If you have ever get along with AWS EC2, you must know that the most critical feature it provides is load balancing, which is capable of automatically killing or launching machines (or VMs) according to the real-time metrics (e.g., CPU utilization). In this project, we also wanted to do something similar.
We implemented a distributed web server which can emulated online shopping (browse buy). The system consists of multiple tiers, and is able to scale in or out accordingly, depending on the current QPS.
Please note that it is a small project, and there is, in fact, no any real shopping applications, we as want to mainly pay attention to design and implementation of scalability and system hierarchy.
We also want you to keep in mind that:
- Though we talks about “servers” here, each server in fact is a process, which act as a VM and can easily be killed or launched.

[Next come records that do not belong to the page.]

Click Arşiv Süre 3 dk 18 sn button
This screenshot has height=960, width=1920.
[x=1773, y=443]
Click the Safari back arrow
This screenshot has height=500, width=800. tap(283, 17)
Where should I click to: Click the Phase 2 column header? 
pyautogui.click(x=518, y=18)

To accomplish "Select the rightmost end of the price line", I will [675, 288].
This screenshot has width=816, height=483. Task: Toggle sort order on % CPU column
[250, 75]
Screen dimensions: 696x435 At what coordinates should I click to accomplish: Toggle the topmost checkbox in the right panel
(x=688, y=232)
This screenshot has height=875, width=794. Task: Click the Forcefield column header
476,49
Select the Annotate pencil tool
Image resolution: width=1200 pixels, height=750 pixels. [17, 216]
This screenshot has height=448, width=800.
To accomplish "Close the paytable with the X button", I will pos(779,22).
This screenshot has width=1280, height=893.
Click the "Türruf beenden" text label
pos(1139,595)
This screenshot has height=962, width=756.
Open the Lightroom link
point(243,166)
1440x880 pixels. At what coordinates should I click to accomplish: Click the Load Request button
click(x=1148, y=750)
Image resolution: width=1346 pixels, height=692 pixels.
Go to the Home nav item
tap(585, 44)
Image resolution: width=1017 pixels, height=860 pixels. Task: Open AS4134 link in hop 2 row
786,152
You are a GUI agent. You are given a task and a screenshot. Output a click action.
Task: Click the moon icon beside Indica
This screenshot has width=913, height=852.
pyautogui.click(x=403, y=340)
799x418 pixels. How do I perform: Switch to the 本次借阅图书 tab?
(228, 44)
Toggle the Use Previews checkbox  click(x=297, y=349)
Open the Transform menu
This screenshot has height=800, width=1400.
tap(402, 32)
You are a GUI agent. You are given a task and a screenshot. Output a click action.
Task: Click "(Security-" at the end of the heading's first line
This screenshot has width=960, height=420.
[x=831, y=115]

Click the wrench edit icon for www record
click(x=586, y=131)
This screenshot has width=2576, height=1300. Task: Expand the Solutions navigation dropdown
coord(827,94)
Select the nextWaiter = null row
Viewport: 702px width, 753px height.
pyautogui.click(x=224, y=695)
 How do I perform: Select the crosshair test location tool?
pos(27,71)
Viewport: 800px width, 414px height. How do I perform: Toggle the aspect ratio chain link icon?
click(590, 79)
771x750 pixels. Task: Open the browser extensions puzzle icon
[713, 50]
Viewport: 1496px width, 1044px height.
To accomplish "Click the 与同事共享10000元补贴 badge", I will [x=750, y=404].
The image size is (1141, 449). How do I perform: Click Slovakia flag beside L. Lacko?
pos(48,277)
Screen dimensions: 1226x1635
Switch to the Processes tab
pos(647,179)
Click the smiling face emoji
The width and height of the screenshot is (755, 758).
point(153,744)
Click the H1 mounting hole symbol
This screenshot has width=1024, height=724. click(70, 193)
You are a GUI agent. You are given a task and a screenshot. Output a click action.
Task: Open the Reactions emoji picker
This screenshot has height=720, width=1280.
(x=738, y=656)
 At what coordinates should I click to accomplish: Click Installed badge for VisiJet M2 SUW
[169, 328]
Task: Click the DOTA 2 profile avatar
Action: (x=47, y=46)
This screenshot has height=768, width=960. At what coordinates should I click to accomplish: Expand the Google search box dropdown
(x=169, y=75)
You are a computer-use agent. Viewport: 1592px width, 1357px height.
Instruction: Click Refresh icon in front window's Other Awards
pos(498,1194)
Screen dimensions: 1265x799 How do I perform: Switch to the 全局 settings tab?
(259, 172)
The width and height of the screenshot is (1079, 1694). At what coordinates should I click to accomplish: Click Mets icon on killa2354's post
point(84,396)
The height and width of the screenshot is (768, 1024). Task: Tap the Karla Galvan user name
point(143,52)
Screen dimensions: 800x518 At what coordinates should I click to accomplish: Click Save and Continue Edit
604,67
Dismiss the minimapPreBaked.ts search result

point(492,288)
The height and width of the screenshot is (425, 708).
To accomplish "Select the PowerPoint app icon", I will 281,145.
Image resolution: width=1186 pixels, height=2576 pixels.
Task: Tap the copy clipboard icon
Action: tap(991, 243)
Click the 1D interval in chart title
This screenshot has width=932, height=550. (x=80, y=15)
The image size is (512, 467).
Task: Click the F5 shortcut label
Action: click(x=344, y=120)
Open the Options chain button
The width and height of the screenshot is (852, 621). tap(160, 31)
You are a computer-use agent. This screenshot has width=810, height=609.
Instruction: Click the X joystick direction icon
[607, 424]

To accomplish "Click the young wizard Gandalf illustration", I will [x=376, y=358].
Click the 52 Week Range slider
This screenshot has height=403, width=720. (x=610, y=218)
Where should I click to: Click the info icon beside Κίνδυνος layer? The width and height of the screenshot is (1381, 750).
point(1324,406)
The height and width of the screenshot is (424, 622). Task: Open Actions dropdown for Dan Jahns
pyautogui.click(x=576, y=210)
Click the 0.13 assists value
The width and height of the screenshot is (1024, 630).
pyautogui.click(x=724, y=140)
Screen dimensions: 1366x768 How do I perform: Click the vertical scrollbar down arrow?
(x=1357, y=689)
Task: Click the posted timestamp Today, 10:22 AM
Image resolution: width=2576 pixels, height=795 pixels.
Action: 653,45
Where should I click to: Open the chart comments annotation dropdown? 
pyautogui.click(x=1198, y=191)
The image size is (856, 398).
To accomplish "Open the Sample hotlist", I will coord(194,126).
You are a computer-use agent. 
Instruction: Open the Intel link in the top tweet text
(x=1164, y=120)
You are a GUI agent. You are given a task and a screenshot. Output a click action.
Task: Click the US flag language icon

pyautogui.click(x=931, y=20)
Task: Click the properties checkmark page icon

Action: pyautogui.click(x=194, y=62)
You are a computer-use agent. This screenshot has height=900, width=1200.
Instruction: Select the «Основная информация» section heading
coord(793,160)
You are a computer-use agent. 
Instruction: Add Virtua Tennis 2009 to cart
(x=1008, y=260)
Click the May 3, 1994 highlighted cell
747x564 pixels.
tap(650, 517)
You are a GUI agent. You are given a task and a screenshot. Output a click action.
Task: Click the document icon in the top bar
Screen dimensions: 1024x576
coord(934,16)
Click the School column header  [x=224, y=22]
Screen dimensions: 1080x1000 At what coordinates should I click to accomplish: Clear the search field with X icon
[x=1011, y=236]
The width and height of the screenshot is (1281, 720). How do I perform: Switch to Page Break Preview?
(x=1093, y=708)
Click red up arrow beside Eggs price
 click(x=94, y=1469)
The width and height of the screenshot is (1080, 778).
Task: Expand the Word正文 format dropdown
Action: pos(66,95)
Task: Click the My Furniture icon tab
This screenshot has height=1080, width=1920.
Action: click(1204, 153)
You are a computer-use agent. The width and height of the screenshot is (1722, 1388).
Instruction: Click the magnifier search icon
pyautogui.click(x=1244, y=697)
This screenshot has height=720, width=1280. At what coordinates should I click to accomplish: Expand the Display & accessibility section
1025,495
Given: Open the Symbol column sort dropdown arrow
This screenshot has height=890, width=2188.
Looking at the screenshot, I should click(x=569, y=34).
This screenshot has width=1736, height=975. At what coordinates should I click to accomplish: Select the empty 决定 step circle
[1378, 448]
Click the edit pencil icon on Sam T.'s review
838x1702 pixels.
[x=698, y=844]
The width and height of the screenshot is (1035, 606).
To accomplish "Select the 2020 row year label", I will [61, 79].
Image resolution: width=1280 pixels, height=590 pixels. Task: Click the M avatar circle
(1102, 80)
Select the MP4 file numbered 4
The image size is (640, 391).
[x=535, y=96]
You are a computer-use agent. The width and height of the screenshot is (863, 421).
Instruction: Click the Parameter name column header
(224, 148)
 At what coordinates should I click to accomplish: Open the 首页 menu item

- You cannot by anything though our web :)
System Hierarchy
Refer to the picture below for the system, hierarchy:
Front-end Server
The responsibility of front-end servers is to receive requests (but not process them). Thus, there should be something like “request pool” to store all requests. Who should be responsible for maintaining this “pool”? In order to do that, we also divided all front-end servers into 2 categories:
Master
The master front-end server is supposed to maintain a central queue which has all requests received by front-end servers. Please note, the master server itself will also receive requests, just like slave servers (explain below). There is only and at least one master in our system. Another critical feature for master server is that it also takes charges of scaling in/out, according to the length of central queue.
Slave
Slave front-end servers have less workload compared to the master. It will only receive requests and push them into the central queue on master front-end servers. There might be multiple slave masters.
Middle-end Server
Each middle-end server would continuously get a request from the master front-end server and process it with the cache. In addition, it will also detect whether scale-in or scale-out for middle-tier is necessary. If so, it would notify the master server to kill or launch middle-end servers accordingly.
Cache and Database
When it comes to database and cache, consistency appears to the top priority. While read-only operations might be executed on cache directly, write operations might cause more trouble as we have to go all the way to the database, and might have to invalidate some cache entries as well. It would become more complex and troublesome if there are multiple clients or caches in the system.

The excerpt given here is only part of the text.